When MatchUp identifies a group of duplicates, configuring Prioritization allows you to order the column values, enabling you to select the lowest or highest value (left to right for strings) to output. For more information, see Prioritization.

Click the "..." button under the prioritization column to open the prioritization window for the selected row.


Prioritization

When MatchUp identifies a group of duplicates, configuring Prioritization allows you to order the column values, enabling you to select the lowest or highest value (left to right for strings) to output.

PENT MatchUp Prioritization.png


Source

Specify the source of the data which will populate the output column. As with Simple Pass-through, the most common usage is to use the contents of a Source Column, although you can also use a custom expression which may concatenate two fields for example.

For Example: A custom expression like column ZIP + “ “ + CUST_ID could be used to populate a new column with a proprietary account number.

Default
By default, the output column will be populated with contents from source column contents. This option will be greyed out if the output column is a newly created column, which does not exist in the source table.
Use a Custom Expression
You can have the output column populated with data other than the contents of the source column by creating a custom expression. A valid expression may be the contents of a different field, data concatenated from multiple fields, or custom values created with any valid expression. Select the button to the right to access the expression builder to help you select any of the available valid options. For more information, see Expression Builder.


Prioritization

To bring up the Survivorship Expression editor, double-click the respective cell or select the Expression Builder button to the right.

No Prioritization
The Golden record, the record selected for output by the criteria you specified on the Options tab, will contribute the data for this column to be written to the output record.
Use a Custom Expression
This allows you to create a custom expression which will be evaluated for each record in the matching group. If this option is chosen, you also specify Lowest or Highest value of that expression to order the return values of those matching records. The record whose value is at the top of that order will have its data contribute to the output record. With use of different custom expressions, it is possible to have output records with data from many different matching records. For more information, see Expression Builder below.


Expression Builder

The Expression Builder allows for creating custom expressions for Survivorship. The expression editor includes Industry Standard Functions and Operators for building custom rules. Also included are Melissa Data proprietary functions for prioritization according to the quality of data. The Expression Builder also allows for selecting which set of data will be outputted as the surviving data.

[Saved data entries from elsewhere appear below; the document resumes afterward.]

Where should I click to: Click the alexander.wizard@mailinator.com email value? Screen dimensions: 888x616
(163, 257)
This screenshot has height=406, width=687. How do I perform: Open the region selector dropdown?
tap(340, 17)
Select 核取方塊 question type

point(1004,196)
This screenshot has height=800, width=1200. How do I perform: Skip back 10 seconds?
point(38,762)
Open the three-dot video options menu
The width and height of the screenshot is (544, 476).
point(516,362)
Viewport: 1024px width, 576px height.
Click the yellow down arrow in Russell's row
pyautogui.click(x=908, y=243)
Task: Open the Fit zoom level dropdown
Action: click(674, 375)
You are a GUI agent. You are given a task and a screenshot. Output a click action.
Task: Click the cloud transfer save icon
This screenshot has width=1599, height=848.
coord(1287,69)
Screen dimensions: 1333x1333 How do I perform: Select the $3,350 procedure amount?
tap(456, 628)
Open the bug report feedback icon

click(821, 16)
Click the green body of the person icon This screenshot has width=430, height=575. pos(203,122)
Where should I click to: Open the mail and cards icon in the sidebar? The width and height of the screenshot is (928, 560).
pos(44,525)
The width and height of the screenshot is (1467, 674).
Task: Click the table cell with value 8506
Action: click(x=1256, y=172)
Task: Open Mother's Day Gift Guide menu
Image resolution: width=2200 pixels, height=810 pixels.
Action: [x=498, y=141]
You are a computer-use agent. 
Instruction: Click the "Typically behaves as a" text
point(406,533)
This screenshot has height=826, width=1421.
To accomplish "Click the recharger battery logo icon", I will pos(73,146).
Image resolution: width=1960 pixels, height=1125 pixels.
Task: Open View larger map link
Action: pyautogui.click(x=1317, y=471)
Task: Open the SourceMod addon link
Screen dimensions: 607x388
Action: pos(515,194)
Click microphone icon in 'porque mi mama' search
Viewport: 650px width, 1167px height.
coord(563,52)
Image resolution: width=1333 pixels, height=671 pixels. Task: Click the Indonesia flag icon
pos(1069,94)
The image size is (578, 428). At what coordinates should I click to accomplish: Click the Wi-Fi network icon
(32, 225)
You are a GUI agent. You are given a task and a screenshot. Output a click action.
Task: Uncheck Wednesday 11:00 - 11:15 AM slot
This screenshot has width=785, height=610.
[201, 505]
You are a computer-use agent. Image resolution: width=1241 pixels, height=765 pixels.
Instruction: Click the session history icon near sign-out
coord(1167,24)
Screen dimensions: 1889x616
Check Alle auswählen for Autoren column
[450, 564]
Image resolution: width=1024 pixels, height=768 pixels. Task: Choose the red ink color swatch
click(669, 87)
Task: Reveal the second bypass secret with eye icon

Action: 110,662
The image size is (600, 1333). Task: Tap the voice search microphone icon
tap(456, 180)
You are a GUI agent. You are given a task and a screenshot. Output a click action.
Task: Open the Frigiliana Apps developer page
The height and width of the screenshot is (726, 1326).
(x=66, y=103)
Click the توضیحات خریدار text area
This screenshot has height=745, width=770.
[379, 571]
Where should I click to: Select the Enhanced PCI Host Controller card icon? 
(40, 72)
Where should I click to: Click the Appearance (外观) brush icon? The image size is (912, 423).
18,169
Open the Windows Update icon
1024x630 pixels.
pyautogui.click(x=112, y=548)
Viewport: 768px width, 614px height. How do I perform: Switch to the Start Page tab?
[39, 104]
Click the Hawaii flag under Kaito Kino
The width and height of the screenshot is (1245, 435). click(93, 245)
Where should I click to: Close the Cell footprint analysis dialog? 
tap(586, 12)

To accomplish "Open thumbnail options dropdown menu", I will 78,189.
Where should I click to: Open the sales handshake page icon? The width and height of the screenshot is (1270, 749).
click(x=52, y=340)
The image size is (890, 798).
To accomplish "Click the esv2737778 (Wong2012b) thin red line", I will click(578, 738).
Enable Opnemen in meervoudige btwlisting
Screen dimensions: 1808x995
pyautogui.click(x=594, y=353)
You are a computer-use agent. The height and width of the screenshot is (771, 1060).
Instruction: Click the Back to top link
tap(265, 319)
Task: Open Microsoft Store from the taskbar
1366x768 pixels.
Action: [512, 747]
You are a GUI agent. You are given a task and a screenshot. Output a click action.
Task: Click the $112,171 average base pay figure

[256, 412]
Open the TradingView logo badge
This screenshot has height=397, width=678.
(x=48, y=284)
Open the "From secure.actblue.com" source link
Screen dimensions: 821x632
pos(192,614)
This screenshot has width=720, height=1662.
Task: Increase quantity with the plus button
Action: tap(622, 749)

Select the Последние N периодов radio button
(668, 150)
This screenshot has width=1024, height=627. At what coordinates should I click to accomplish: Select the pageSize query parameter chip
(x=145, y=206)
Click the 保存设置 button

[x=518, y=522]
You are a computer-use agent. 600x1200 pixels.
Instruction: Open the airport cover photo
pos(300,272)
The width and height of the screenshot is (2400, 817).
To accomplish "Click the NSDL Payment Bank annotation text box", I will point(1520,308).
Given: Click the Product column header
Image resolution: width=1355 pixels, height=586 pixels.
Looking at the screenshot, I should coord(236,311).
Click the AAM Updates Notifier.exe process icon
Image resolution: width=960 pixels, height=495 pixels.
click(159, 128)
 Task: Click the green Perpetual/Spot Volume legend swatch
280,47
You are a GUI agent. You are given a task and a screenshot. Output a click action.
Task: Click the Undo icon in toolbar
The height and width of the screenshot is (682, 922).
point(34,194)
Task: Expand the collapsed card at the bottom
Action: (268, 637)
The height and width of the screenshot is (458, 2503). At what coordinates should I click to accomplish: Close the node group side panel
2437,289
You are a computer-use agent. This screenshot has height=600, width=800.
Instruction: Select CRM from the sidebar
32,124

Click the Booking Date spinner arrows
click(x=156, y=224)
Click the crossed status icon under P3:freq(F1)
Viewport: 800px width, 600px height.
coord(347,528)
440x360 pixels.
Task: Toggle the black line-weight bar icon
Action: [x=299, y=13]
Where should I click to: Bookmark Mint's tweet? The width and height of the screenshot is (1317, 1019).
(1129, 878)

PENT MatchUp ExpressionBuilder.png


Expression

Specify the expression to be used.

Use a pre-built expression
Select a pre-built expression from the drop down menu.
Use the specified expression
You can choose to make your own custom expression. Use the Expression Elements (see below) section for lists of the various elements you can use in your custom expression.


Expression Elements

Contains categorized lists of the possible elements you can use in a custom expression. Double-click an element to have it inserted into the "Use the specified expression:" text field.

See Custom Expression for a detailed explanation of the Expression Builder.